● **WHAT IS NEEDED**:
Some lines in the records below may hold the word "computer"; give the number of those lines and nothing else.

***** PROVIDED MATERIAL

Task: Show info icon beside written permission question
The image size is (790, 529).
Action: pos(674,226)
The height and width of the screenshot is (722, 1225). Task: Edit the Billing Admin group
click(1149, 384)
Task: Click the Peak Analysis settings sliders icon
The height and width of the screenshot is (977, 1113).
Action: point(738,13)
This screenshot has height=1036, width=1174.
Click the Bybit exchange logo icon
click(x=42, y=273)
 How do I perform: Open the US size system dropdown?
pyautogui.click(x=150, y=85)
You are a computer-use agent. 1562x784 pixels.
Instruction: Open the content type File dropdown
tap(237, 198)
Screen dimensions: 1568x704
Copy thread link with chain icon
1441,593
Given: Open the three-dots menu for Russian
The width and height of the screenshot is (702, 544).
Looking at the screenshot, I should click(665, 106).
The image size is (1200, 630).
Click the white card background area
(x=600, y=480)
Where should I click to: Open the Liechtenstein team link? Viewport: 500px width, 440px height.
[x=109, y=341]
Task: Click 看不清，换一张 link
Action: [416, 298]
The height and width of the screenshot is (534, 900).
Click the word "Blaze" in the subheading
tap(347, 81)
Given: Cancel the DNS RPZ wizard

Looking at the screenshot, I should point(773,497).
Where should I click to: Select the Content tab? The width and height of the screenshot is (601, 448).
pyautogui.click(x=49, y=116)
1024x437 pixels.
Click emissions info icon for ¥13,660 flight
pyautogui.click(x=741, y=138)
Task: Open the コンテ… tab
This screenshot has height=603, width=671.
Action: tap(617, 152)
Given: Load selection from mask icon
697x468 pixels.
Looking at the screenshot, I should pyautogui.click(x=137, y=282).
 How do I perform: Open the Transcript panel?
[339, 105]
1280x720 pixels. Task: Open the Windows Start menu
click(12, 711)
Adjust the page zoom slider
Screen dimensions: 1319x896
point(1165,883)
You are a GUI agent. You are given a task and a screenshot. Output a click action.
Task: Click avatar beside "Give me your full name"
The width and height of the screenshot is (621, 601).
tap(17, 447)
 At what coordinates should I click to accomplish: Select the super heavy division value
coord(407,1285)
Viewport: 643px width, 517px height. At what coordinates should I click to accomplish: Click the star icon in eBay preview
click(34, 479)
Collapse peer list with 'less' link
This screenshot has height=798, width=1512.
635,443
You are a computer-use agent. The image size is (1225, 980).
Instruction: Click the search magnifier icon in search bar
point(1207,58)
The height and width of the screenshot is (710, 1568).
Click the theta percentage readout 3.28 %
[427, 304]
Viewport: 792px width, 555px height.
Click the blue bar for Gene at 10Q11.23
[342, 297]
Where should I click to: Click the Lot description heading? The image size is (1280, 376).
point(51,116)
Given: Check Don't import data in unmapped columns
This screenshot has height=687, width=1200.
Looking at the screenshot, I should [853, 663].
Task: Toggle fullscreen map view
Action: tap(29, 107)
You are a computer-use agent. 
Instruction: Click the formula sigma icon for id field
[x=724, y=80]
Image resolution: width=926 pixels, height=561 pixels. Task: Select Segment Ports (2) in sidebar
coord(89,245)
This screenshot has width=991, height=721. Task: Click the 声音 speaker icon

**********

● **RESULT BELOW**:
3